En varios estudios clínicos, más del 90% de los pacientes en fase
crónica de CML recuperaron su cuenta normal de glóbulos blancos,
y más del 79% mostraron una respuesta citogénica importante con
Glivec. Estudios recientes indican que la eficacia es todavía mayor si
la dosis diaria inicial se aumenta a 800 miligramos.
DIAGNOSTICO
Pueden utilizarse las siguientes pruebas
• Examen físico y antecedentes: Examen
del cuerpo para verificar si existen signos generales de salud, incluida la
verificación de signos de enfermedad como un bazo agrandado. Se realiza
también la historia médica de las enfermedades y los tratamientos
anteriores del paciente.
• Recuento sanguíneo completo.
• Análisis citogenético: Una prueba mediante
la cual se analizan células sanguíneas o de médula ósea
bajo un microscopio a fin de detectar ciertas modificaciones en los cromosomas,
como el cromosoma Filadelfia.
• Aspiración y biopsia de médula ósea:
Extirpación de una sección pequeña de hueso y médula
ósea mediante la inserción de una aguja en el hueso de la cadera
o el esternón. Un patólogo observa tanto la muestra ósea
como la de médula ósea al microscopio para determinar la presencia
de células anormales.
CLASIFICACIÓN POR ESTADIOS o ETAPAS
La leucemia mielógena crónica tiene tres estadios
La clasificación en estadios (etapas) es el proceso
utilizado para determinar el grado de diseminación del cáncer.
No existe un sistema estándar de clasificación en estadios para
la leucemia mielógena crónica (LMC). En cambio, la enfermedad
se clasifica según el estadio en el que se encuentra: estadio crónico,
estadio acelerado o estadio blástico.
FASE CRÓNICA
En esta fase, que puede durar meses o años, se encuentran pocos blastos
tanto en la sangre como en la médula ósea.
FASE ACELERADA
Aparecen blastos en la sangre y en la medula con disminución de células
normales. Las muestras de sangre periférica y de médula ósea
contienen más de un 5% de blastos y menos de un 30%.
FASE BLASTICA (también
llamada fase aguda)
Las muestras de sangre y/o médula presentan más del 30% de blastos.,
pueden aparecer acúmulos de estas células en forma de tumores
a nivel de huesos o ganglios . A esto se le denomina leucemia aguda. Cuando
se presenta cansancio, fiebre y un bazo agrandado durante el estadio blástico,
se denomina crisis blástica.
FASE REFRACTARIA
La cantidad de células blásticas aumenta después de una
remisión.
Los blastos no disminuyen a pesar del tratamiento.
TRATAMIENTO
Se dispone de diferentes tipos de tratamiento para los pacientes con leucemia
mielógena crónica (LMC). Algunos tratamientos son estándar
(el tratamiento utilizado en la actualidad) y otros se están evaluando
en ensayos clínicos. Cuando los ensayos clínicos revelan que un
tratamiento nuevo es mejor que el tratamiento estándar, el tratamiento
nuevo puede tornarse estándar.
Se utilizan seis tipos de tratamiento estándar:
FASE CRONICA
• Glivec (Imatinib)
• Trasplante de medula ósea.
• Inmunoterapia.
• Quimioterapia para reducir el numero de blastos.
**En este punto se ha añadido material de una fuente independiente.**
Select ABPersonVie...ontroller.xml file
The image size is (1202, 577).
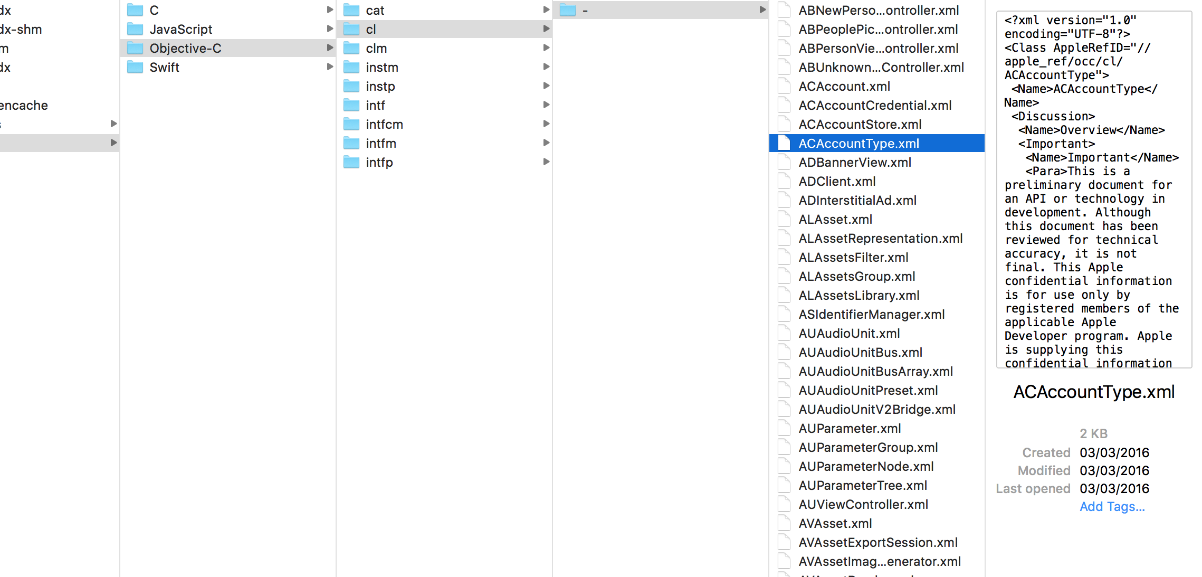point(878,48)
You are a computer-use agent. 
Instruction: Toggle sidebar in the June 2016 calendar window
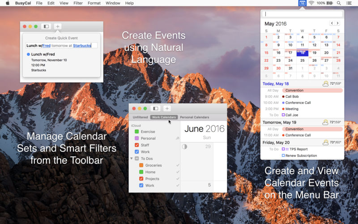pos(156,108)
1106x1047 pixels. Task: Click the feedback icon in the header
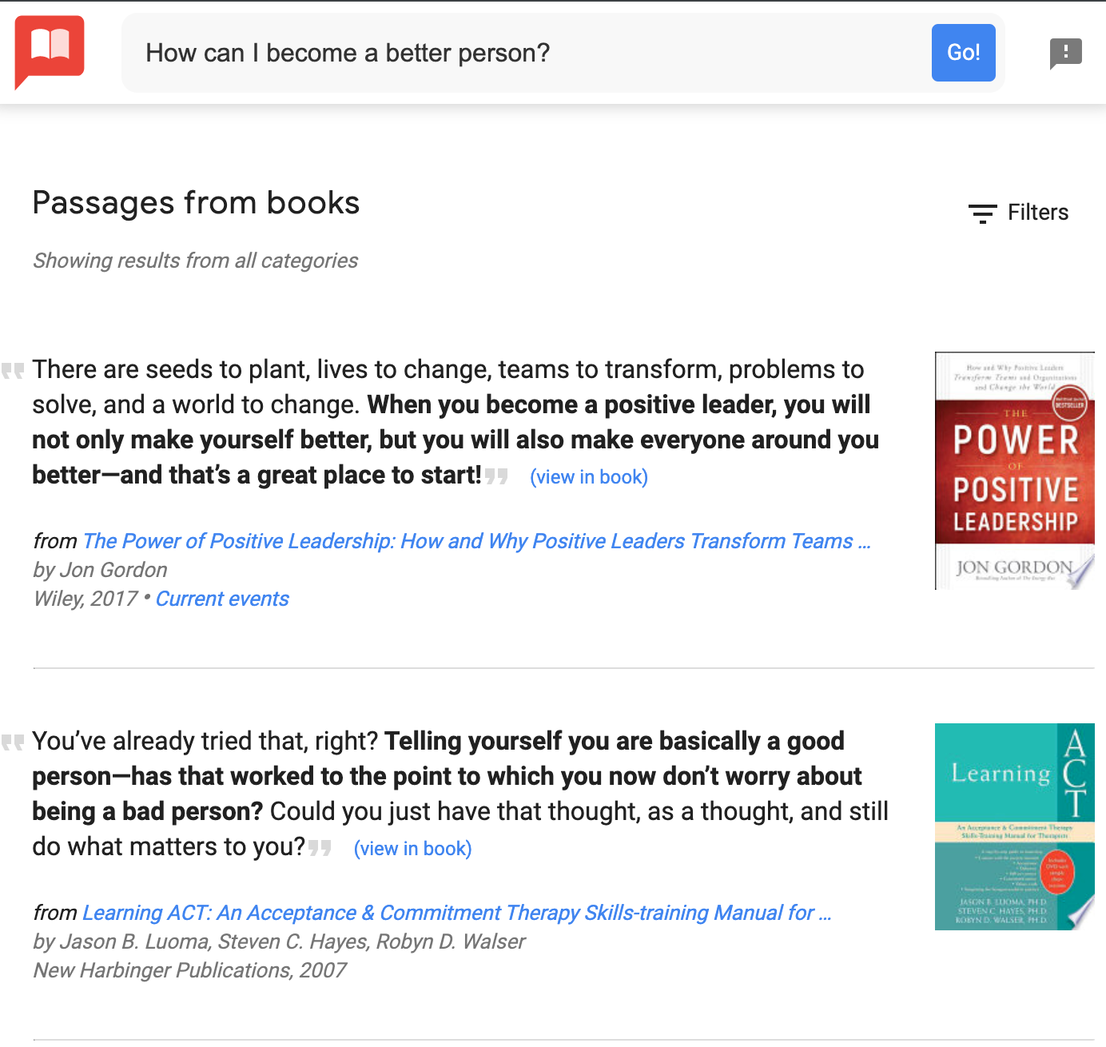1065,54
• Cirugía para extraer el bazo (esplenectomia).
FASE ACELERADA
• Glivec (Imatinib)
• Trasplante de medula ósea.
• Quimioterapia para reducir el numero de glóbulos blancos.
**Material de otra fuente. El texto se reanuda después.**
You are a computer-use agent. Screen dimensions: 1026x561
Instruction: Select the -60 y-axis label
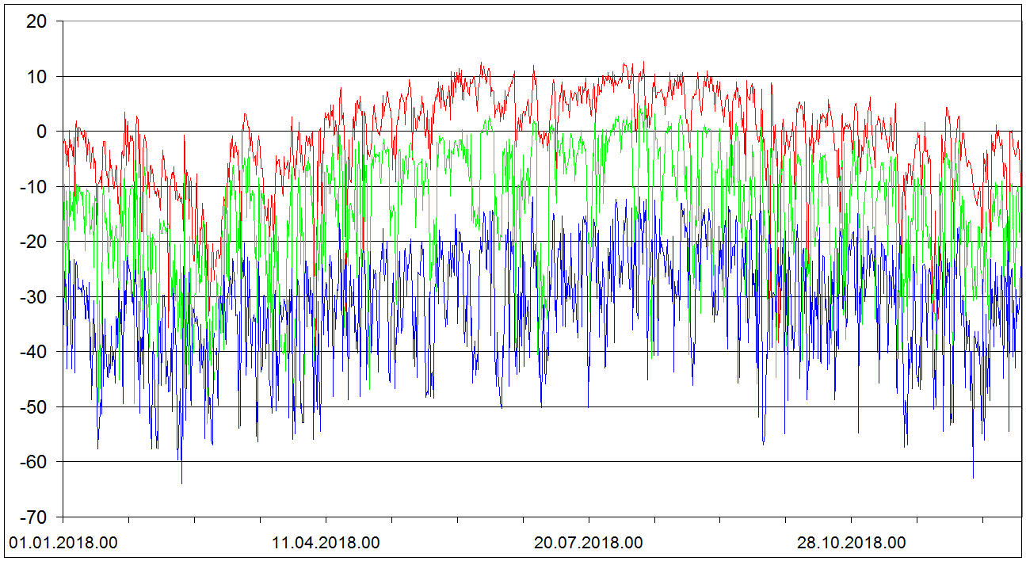(x=33, y=462)
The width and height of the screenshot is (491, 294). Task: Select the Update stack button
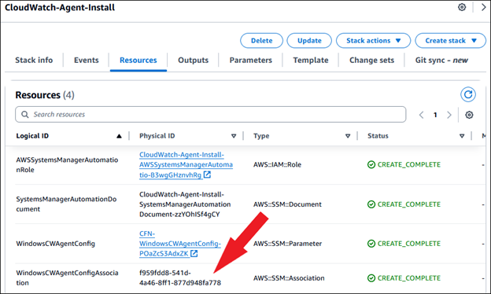(x=309, y=41)
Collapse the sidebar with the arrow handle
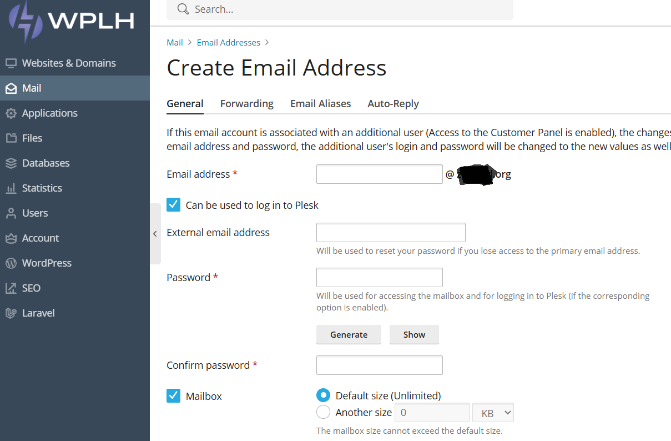 click(x=155, y=234)
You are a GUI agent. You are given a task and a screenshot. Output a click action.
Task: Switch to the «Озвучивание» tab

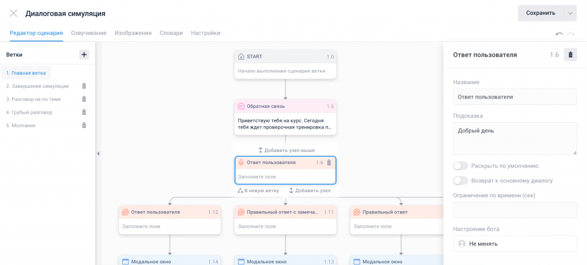pos(89,33)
• Transfusiones de sangre o productos sanguíneos para aliviar los
síntomas.
FASE BLASTICA
Se realiza con los siguientes tratamientos:
Glivec (Imatinib)
Quimioterapia.
Trasplante de medula ósea.
Radioterapia para aliviar los síntomas causados por tumores formados
en el hueso.
Afectación MENÍNGEA
Se realiza con los siguientes tratamientos:
1. Quimioterapia intratecal
2. 2. Radioterapia al cerebro.
OTROS TRATAMIENTOS
QUIMIOTERAPIA CON TRASPLANTE DE CÉLULAS MADRE
Para ello se extraen de la médula ósea del propio paciente o de
un donante compatible y se congelan. Tras una quimioterapia agresiva se destruyen
todas las extirpes celulares sanguíneas.
Con las células madres congeladas se restituirá el sistema desde
cero para que vuelvan a producir las células sanguíneas. También
se puede hacer solo con linfocitos y se llama DLI.